> Problem statement
Please render the material as a JSON list of strings, one per line with blank lines omitted, starting at its first line and ending at the line that contains "combo view is". Leave the pictures out.

Dataset excerpt:
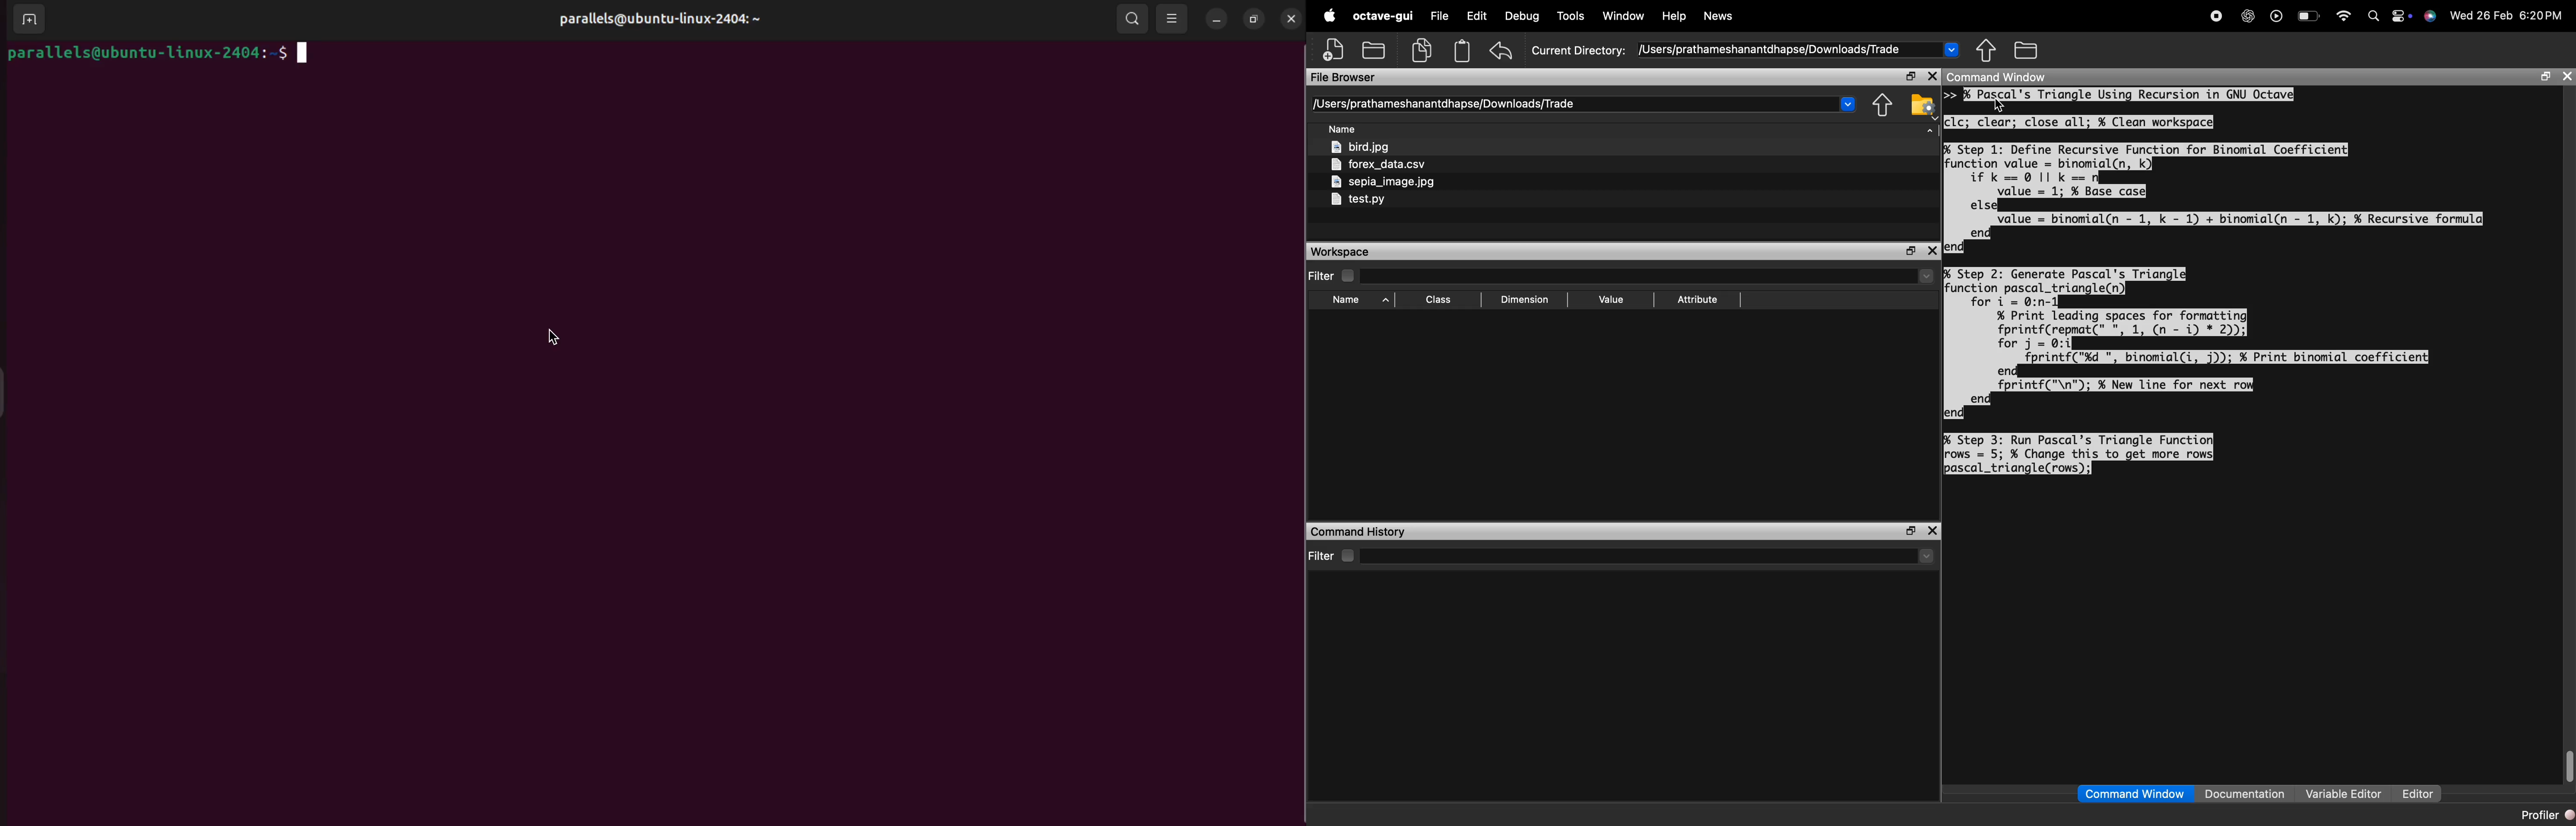  Describe the element at coordinates (1952, 49) in the screenshot. I see `dropdown` at that location.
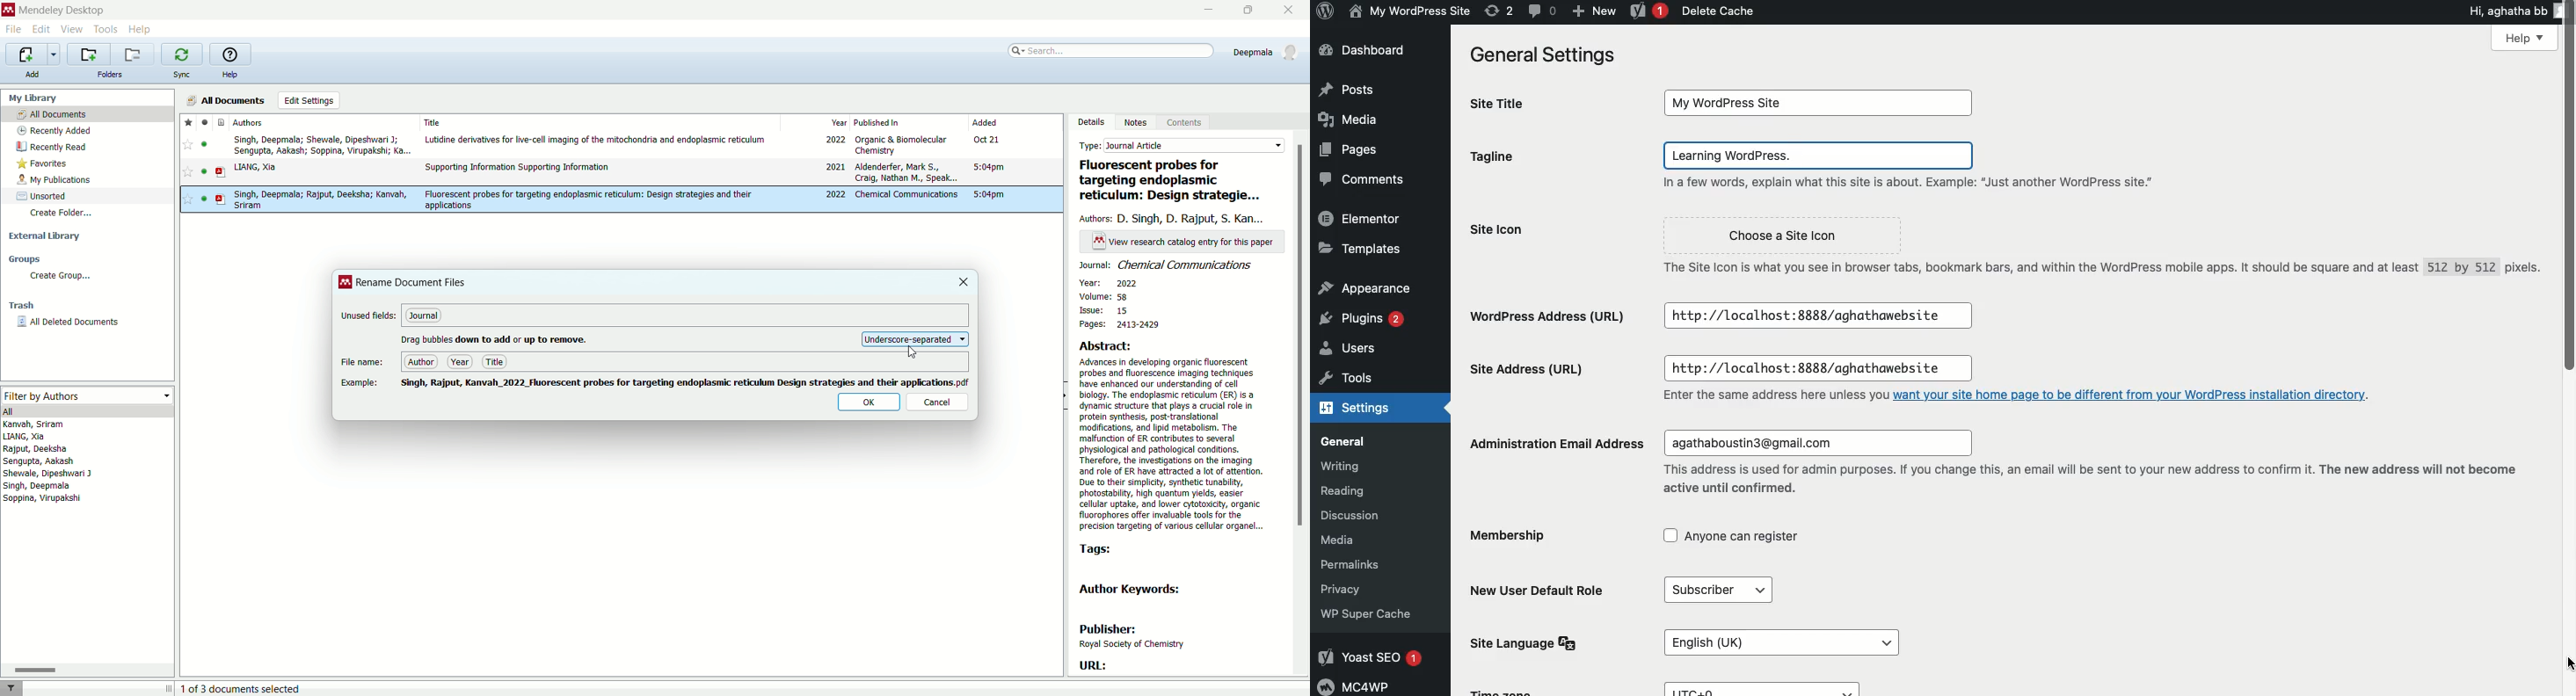 Image resolution: width=2576 pixels, height=700 pixels. I want to click on year, so click(1109, 282).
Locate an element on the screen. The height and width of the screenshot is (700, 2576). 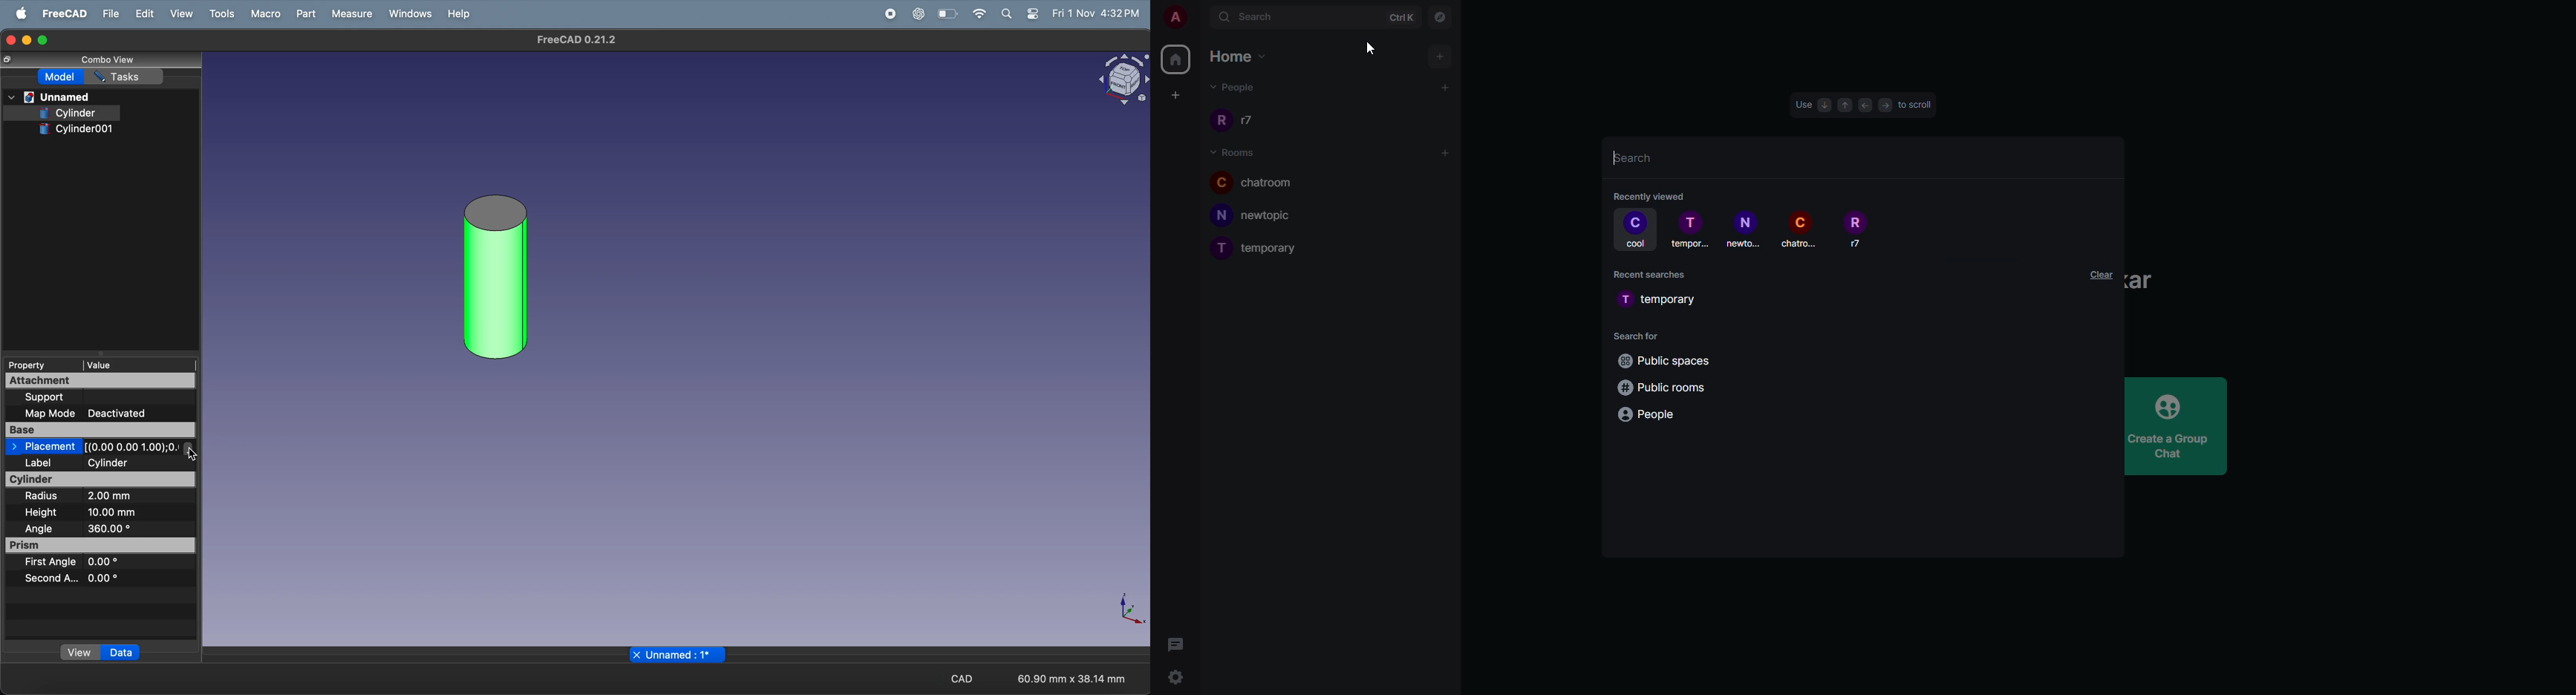
combo view is located at coordinates (108, 60).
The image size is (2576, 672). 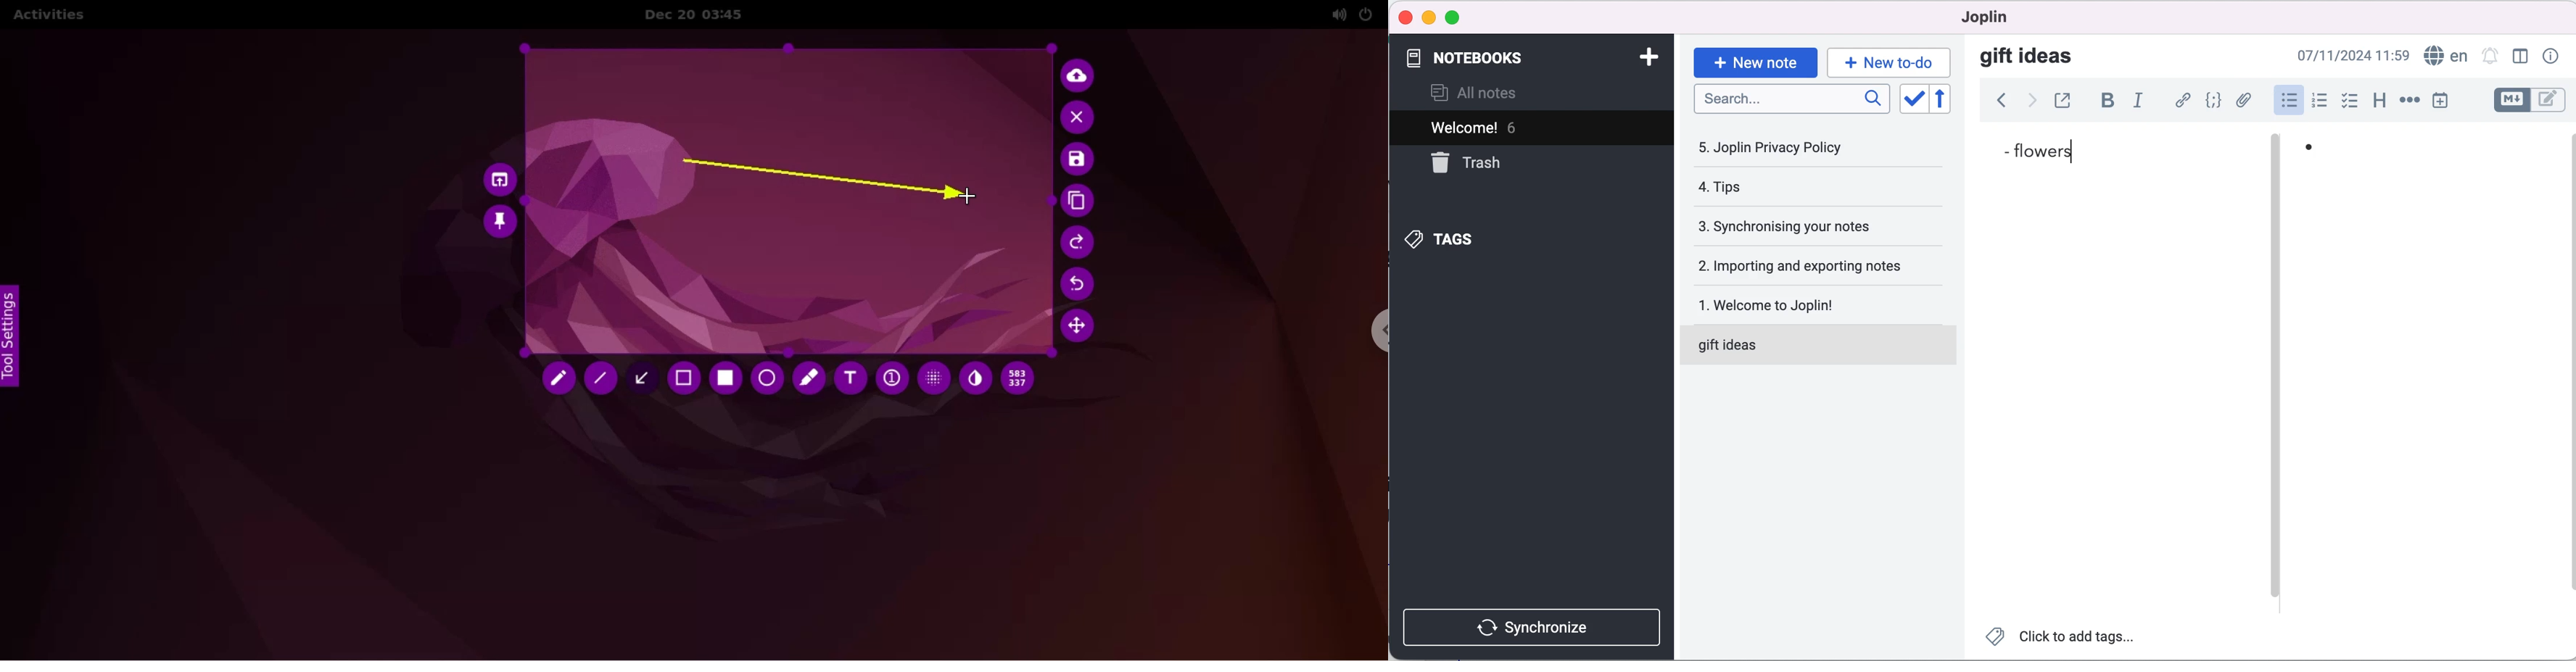 What do you see at coordinates (2444, 102) in the screenshot?
I see `insert time` at bounding box center [2444, 102].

> Finished task
[
  "  Describe the element at coordinates (1952, 49) in the screenshot. I see `dropdown` at that location.",
  " Image resolution: width=2576 pixels, height=700 pixels. I want to click on year, so click(1109, 282).",
  "Locate an element on the screen. The height and width of the screenshot is (700, 2576). ",
  "combo view is located at coordinates (108, 60)."
]